This is inside one of the permanent kidding stalls we built years ago. My husband built hay feeders that hold one flake of hay, and they work great. I'd recommend smaller holes though. They work great for our goats and have used them for about 5 years or so. We used to have pallet walls for dividers they worked great! But were harder to clean in between boards, and took up a little extra space. so we opted to redo them when the kids sold their 4-H wethers again about 5 years or so ago.
Those doors... we made those in 2011 lol.
The back stall went all the way across and was a large stall, so we have to put a front on it and a new door and it will be ready.


















I don't have a head count, but we've definitely kidded out well over 100 kids in these stalls over the years. This part of the barn we built in 2010.

When we had pallet walls years ago and the back door (filled in now)









The old pallet stalls - 2014









Before starting this project (the back stall door was plywood and is open so you can't see it - back stall was a creep feeder outside of kidding season or opened up into the back pen for weaning. Now that door is closed off, and we use the back pen for bucks.


----------



## GoofyGoat (Sep 21, 2018)

Yep, I LOVE pallets  Built my boys shed out of them and it's working great. Now to build a big barn for everyone and milking and kidding...(hey a girl can dream right LOL)
I'll check out that youtube channel Thanks!


----------



## toth boer goats (Jul 20, 2008)

Very nice.


----------



## HoosierShadow (Apr 20, 2010)

GoofyGoat said:


> Yep, I LOVE pallets  Built my boys shed out of them and it's working great. Now to build a big barn for everyone and milking and kidding...(hey a girl can dream right LOL)
> I'll check out that youtube channel Thanks!


That's great! I am one of those people that promote using pallets! They are great for building and projects! You could always build a big barn out of them!! If you google Pallet Barn you could probably get some great ideas and tips! I'd totally have done that if I knew we would need a bigger setup. When we built the original part of the barn we figured we'd only have about 4-5 goats at most. That thought didn't last long lol.

I just got home a few minutes ago from picking up some 55 gallon barrels, so I can now have a heating barrel for each stall. Most times I don't even need a heat lamp in them and babies can stay snug and warm in the barrel with bedding.
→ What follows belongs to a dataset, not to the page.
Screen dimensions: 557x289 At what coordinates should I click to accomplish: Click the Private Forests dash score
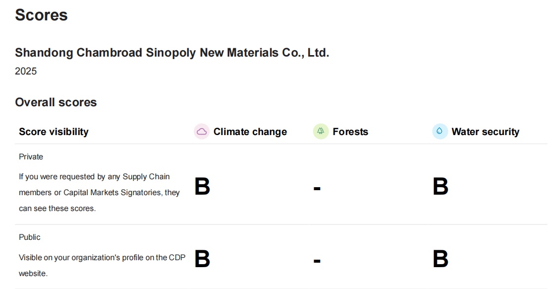(317, 189)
Although some won't sleep in them and I don't plan to kid this many out at one time in the future, so I may have my husband help cut the holes in one of them, and do the other 2 if needed, otherwise we'll use the barrels for other projects - I'm thinking about possibly making hay feeders with them, but we'll see.

I found another picture of our barrels in the old pallet stalls they really did work awesome!


----------



## toth boer goats (Jul 20, 2008)

(thumbup):up:


----------



## HoosierShadow (Apr 20, 2010)

Well with rain set in again for the day... I am back to working on the next step of updating our barn to better suit our needs, and realized I never updated with the stalls we built!

The panels we bought from my friend work great. They are firm (not loose chain link). our friend cut the ends so that they would fit for our needs. We put eyehook's in the wall on the side where the doors are at and used 2 headed snaps to snap them in place. The outside wall, my husband put scrap 2x4's on either side, and ran some wire to hold in place so we can remove whenever we want to take them down.

So we turned this: 









Into this:



















Please excuse the hanging placenta (lol) This is the middle stall. 









We used the OSB from the parts of the wall that we cut out, and some 1x4's we had laying around and made stall doors from them lol The hinges and latches were the only thing we had to buy.









NEXT VENTURE...
We are planning to redo the other side of the barn!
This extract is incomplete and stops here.